Rambo III DVD Review

Believe it or not, Rambo is named after a brand of apples. Yes, one of the single greatest Green Berets in movie history is named after a fruit. I can't say for certain if the apple company still exists, but the movies are still revered by many as the greatest action films of all time. The series ended here with "Rambo III," a disappointment at the box office when it failed to make back one of the largest budgets in movie history at the time. This couldn't possibly be a surprise to anyone viewing it.

Working at a monastery and stick fighting on the side for extra cash, John Rambo (Sylvester Stallone) now lives the solitary life. He is once again approached by his former commander, Colonel Samuel Trautman (Richard Crenna) to head into Afghanistan to help rebel forces fend off a Russian invasion. Refusing the offer, Trautman goes in with planned group but is captured. Unable to accept his commander and friends are held behind enemy lines, Rambo agrees to go in with minimal help to rescue the hostages.

With a reported budget of $63 million, "Rambo III" spends nearly all of that money on big, fiery explosions. The location shoot in Afghanistan didn't come cheap either, I'm sure. It's a shame that the movie fails so miserably. Originally tapped to direct was Russell Mulcahy, who would go on to create the excellent World War 1 film "Lost Battalion" for A & E. After dropping out, Peter MacDonald took over. His major credits include this film and "Super Dave." That should say something right there.
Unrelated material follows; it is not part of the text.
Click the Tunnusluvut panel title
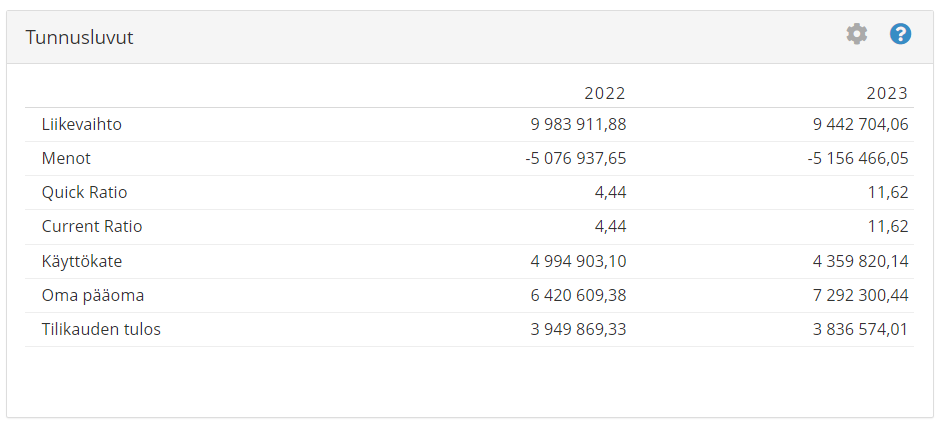 79,38
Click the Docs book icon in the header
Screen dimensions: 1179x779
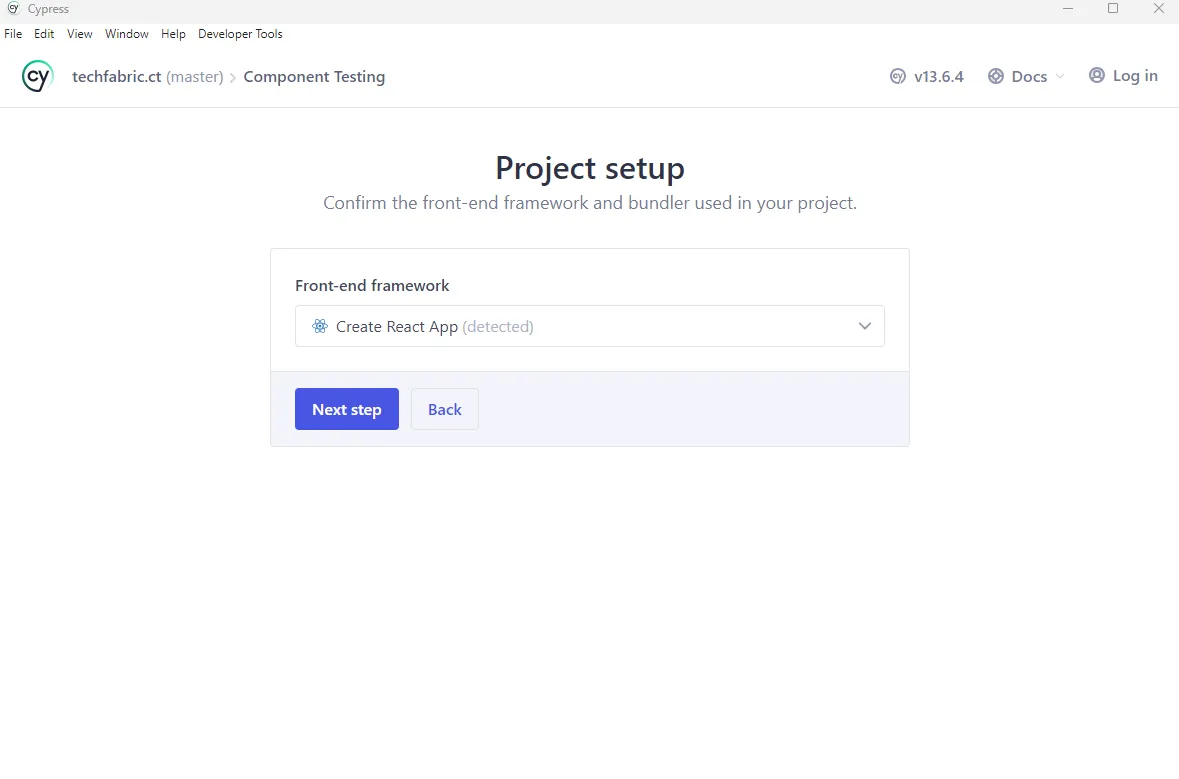[x=995, y=75]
This is unquestionably a B-movie. They simply added on an A-movie budget. If the location shoot was scrapped and Stallone was dropped, all you would be left with is direct-to-video action flick with no substance. This is the longest film in the series, adding around ten minutes to the usual "Rambo" runtime. It takes quite a while to get going and useless scenes like the goat-carcass sport serve no purpose.

Once past this however, the movie kicks into what most people associate the Rambo films with. It sort of flows like this:

Close up of Rambo shooting in sweeping motion.

*edit*

Insert shot of men falling in a chaotic fashion.

*edit*

Repeat.

No flow is present in the action scenes and the amount of ammunition shot at this man is absurd. Either the Russian soldiers failed their marksmanship exams, or it's possible that this movie isn't very accurate. I have my money on the latter. "First Blood II" was at least a fun time and had crowds cheering for the guy. This one doesn't even qualify as a popcorn movie. It's impossible to eat anything because your mouth will be wide open in stunned amazement that someone could actually produce something like this.

To its small number of credits, "Rambo III" did make the Guinness Book of World Records. I'm not sure if it still holds the record for "most on-screen deaths," but it would certainly rank up there even today. It does feature one of the more innovative death sequences in the history of action movies, a hanging/grenade explosion combo towards the end. Otherwise, it's hard to believe the same group of people who wrote this tired sequel also gave us the script for the meaningful and innovative original. (* out of *****)

As with the rest of the films in this trilogy, "Rambo III" is presented in it's original widescreen ratio of 2.35:1 on one side and the atrocious mess that is pan & scan contained on the other. For being the newest film in this series, the print contains a lot of damage. It's never overpowering, but those little specks really add up. The usual round of film grain is a noticeable problem and this goes along with some inconsistent black levels. Color here is sharp, really showing off the explosions this movie seems to rely on. There is nothing spectacular here, just a nice transfer that remains just above average. (***)

Making up for any problems in the visual department, "Rambo III" is spectacular in the audio department. Selections include 2.0 surround, 5.1 surround, or the blistering use of the DTS format. The only real problem is the bass, which doesn't come through very clear and sounds a bit muffled. Still, it's enough to feel every explosion. Bullets, horses, helicopters, and tanks use every speaker for a truly immersive experience. Whoever created this outstanding blend (from just a standard stereo mix) deserves a promotion. (****)

Artisan is consistent with their "Rambo" releases, just changing commentaries and documentaries. Here we get the director speaking about his film, but he either falls asleep or takes an extended bathroom break more than a few times. He hardly ever talks and even then you really won't learn much save for some of the trouble they dealt with while shooting.

Then again, some of this is covered in the documentary "Afghanistan: Land in Crisis." This is a 30-minute look not at the film (though it is touched upon), but on the country and it's people. The actors and crew all put in their thoughts on the experience, but it is surprising that the film is talked about so little. Of course, a lot is said about how the country has changed and the American perception of it (the film ends thanking the country for their support). Those who want more on the film can check out the four-disc box set that includes a short featurrette. Production notes, trailers, and cast/crew information rounds out the disc. (***)

If the cult classic "Mystery Science Theater" had ever changed their format and began covering action films, "Rambo III" would likely be one of the first movies to get their treatment. This is an appalling motion picture that almost seems like it was made with children in mind (the series did have a toy line), but if you let your kid watch people explode, I recommend picking up a book on parenting. This is flat out dumb entertainment (if you can call it that) and one of the worst endings to a trilogy I've ever seen.